Krebs made his disclosure after conducting an in-depth investigation and finding out that Mirai had been developed and deployed over the past three years or so - it didn't suddenly emerge last year.
Krebs believes that Mirai has been used a number of times in connection with what looks suspiciously likes an online protection racket: companies running, for example, Minecraft servers being offered distributed denial of service (DDoS) protection, on the one hand, just before being taken offline in massive DDoS attacks on the other.
At the same time, Krebs claims that the "services" of the student behind Mirai have been deployed by operators of Minecraft servers to take rival services offline in order to drive players to their servers.
Running a Minecraft server can be a lucrative business, with companies making big profits from renting space on their servers to gamers. However, if the servers go down for any length of time or prove unreliable the players quickly migrate elsewhere.
One of Krebs's key contacts was Robert Coelho, vice president of a ProxyPipe, a legitimate San Francisco-based company that specialises in protecting Minecraft servers from DDoS and other attacks.
Krebs has identified a number of companies that he believes were run by members of the Lelddos gang, which launched DDoS attacks against a number of Minecraft servers in 2015 and 2016. These might comprise all-out attacks, but equally might be on-off attacks that take the servers down for 20 minutes or so at a time, intended to harass customers into moving.
The same people, believes Krebs, were also behind the widely reported DDoS attack on French web hosting company OVH. Again, the aim was to take down Minecraft servers hosted by OVH.
For Krebs, finding out who the author(s) of the malware was had become somewhat personal: his own website was knocked offline in a number of massive distributed denial of service attacks from one of the botnets that turned out to be a precursor to Mirai.
"The first clues to Anna Senpai's identity didn't become clear until I understood that Mirai was just the latest incarnation of an IoT botnet family that has been in development and relatively broad use for nearly three years," Krebs wrote.
According to Krebs, Mirai and its precursors infect systems in a similar way to other well-known internet worms.
Krebs suggests that a 17-year-old who was the sole proprietor and employee of a DDoS protection company called Datawagon was connected to another company running a Minecraft server, which benefited from a DDoS attack on its local rival - ProxyPipe.

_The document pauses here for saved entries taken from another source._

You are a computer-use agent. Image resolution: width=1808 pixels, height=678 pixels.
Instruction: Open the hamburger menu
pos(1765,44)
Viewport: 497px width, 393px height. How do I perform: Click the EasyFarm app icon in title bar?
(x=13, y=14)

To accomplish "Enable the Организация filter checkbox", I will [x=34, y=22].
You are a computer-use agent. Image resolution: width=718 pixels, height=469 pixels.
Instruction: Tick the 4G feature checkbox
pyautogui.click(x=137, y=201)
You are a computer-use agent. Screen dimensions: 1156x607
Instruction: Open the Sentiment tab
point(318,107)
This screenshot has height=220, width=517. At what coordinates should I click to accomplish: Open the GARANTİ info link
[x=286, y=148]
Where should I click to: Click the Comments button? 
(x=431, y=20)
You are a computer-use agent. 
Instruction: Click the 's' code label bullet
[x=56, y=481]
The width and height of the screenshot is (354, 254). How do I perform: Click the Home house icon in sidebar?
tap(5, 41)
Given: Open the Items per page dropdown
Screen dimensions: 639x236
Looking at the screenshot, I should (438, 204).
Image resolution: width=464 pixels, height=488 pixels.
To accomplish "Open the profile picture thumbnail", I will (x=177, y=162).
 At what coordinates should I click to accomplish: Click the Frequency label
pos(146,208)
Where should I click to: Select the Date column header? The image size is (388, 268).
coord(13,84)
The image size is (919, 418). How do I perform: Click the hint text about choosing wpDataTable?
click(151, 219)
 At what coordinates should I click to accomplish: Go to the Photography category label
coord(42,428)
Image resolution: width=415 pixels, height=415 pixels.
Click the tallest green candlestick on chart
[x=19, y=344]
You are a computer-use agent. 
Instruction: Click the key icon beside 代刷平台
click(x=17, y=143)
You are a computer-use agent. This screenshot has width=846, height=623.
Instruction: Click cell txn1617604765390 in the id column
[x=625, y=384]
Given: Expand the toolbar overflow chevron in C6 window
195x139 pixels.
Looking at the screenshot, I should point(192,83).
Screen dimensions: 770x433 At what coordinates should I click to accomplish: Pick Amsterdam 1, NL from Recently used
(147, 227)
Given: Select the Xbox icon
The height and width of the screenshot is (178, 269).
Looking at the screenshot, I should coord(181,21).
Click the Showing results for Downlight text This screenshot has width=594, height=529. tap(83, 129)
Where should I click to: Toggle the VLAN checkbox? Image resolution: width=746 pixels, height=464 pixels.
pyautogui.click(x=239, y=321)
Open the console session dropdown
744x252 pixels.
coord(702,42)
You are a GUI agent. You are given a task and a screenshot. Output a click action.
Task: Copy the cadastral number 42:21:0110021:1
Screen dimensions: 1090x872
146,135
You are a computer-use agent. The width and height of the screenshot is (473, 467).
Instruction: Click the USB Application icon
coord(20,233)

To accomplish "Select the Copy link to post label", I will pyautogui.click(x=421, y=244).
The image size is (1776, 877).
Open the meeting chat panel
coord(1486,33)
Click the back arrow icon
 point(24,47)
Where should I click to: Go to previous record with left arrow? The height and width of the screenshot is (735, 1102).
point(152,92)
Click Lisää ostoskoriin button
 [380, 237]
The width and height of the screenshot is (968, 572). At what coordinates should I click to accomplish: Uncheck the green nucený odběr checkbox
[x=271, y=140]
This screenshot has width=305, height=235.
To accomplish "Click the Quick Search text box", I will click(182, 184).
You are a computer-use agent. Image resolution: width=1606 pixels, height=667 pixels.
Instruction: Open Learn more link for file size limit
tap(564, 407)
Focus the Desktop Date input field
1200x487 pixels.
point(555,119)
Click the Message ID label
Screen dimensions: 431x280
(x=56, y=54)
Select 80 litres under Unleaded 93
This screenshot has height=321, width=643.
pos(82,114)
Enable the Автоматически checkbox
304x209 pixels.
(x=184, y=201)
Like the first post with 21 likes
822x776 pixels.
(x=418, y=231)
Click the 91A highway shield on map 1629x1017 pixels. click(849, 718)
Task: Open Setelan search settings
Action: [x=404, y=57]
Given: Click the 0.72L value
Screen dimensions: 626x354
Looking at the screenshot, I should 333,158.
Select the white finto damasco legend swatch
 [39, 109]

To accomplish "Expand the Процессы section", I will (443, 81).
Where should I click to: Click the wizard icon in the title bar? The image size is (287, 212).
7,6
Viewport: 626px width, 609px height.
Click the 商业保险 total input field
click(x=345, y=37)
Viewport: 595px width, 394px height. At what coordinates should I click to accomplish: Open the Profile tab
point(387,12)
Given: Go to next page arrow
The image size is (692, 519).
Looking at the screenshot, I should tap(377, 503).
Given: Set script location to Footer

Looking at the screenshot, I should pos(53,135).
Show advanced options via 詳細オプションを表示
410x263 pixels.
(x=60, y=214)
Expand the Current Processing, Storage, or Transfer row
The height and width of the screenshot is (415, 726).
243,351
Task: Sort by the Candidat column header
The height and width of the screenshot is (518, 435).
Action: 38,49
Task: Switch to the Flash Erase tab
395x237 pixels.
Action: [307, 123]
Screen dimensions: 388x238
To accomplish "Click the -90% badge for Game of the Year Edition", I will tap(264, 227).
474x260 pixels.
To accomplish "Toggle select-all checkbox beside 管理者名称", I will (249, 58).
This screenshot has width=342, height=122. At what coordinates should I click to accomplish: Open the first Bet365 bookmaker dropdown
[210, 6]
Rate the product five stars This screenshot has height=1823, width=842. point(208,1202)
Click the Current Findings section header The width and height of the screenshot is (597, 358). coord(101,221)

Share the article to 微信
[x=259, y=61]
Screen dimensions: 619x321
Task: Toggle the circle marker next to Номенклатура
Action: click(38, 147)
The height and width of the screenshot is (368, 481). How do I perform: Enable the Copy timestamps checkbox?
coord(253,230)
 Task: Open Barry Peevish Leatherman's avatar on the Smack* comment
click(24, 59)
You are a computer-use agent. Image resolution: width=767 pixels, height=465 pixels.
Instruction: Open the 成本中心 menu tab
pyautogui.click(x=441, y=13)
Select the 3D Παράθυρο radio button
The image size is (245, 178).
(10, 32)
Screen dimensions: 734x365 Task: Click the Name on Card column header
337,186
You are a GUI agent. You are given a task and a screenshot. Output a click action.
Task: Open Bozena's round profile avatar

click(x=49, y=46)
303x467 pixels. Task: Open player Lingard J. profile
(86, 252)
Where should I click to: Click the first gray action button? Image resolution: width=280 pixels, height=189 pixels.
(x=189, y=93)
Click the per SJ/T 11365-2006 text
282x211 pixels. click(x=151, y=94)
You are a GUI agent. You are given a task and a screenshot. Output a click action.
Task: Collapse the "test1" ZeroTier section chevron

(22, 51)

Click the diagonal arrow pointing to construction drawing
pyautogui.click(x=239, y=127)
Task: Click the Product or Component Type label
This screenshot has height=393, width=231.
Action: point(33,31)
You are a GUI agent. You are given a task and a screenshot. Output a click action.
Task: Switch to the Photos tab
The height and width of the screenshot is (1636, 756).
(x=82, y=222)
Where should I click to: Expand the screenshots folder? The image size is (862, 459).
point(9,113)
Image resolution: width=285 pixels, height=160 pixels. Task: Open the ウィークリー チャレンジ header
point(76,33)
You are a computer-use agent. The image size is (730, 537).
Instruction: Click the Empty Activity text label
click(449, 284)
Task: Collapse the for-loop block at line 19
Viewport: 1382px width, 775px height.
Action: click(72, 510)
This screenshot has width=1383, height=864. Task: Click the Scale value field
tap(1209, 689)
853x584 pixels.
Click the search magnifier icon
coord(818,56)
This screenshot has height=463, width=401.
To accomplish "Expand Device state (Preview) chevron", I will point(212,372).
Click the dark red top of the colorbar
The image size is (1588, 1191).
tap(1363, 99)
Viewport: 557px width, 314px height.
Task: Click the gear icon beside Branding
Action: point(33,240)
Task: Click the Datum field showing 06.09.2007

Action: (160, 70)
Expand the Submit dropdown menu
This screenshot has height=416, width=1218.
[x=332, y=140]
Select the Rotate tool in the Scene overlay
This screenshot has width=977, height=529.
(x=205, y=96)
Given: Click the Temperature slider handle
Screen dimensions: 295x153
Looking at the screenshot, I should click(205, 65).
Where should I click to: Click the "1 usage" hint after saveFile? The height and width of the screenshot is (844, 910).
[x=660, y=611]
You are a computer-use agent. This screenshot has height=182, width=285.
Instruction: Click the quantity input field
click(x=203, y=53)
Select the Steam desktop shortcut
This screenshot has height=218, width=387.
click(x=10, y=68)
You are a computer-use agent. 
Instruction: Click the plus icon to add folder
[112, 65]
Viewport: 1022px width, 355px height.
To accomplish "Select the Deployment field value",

Krebs claims that the attack on ProxyPipe bore many similarities to the attack on his own website, including the contact over Skype first from the individual behind Datawagon, which Krebs has linked to other DDoS attacks, and the use of an exploit to cripple Skype accounts.
Skype is widely used by companies hosting Minecraft servers to provide support. Hence, crippling their Skype accounts while conducting a DDoS attack means that they don't even have a means of communicating with their customers.
Between them, they identified a company called ProTraf, whose president and pretty much only employee was coder called Paras Jha - who Coelho had worked with in the past on a number of occasions.
"After months of gathering information about the apparent authors of Mirai, I heard from Ammar Zuberi, once a co-worker of ProTraf President Paras Jha.
"Zuberi told KrebsOnSecurity that Jha admitted he was responsible for both Mirai and the Rutgers DDoS attacks. Zuberi said when he visited Jha at his Rutgers University dorm in October 2015, Paras bragged to him about launching the DDoS attacks against Rutgers.
"‘He was laughing and bragging about how he was going to get a security guy at the school fired, and how they raised school fees because of him'," Zuberi recalled. ‘He didn't really say why he did it, but I think he was just sort of experimenting with how far he could go with these attacks.'
"Zuberi said he didn't realise how far Jha had gone with his DDoS attacks until he confronted him about it late last year," writes Krebs.
Zuberi went on to ask Jha straight-out whether he was behind Mirai. "‘He smiled and said yep,' Zuberi recalled. ‘Then he told me he'd recently heard from an FBI agent who was investigating Mirai, and he showed me some text messages between him and the agent. He was pretty proud of himself, and was bragging that he led the FBI on a wild goose chase'," Krebs writes.
The Mirai botnet exploits catastrophic insecurities in a wide range of devices that have unwisely been designed to be connected to the internet. They include, in particular, cheap home security camera systems that are run from a single digital video recorder running Linux.
Users are able to log-in to the devices over the internet in order to observe the feeds from the camera. However, the security on these devices is almost non-existent, the software dated and updates rare.
Jha, Rutgers University and the FBI have yet to comment on the claims.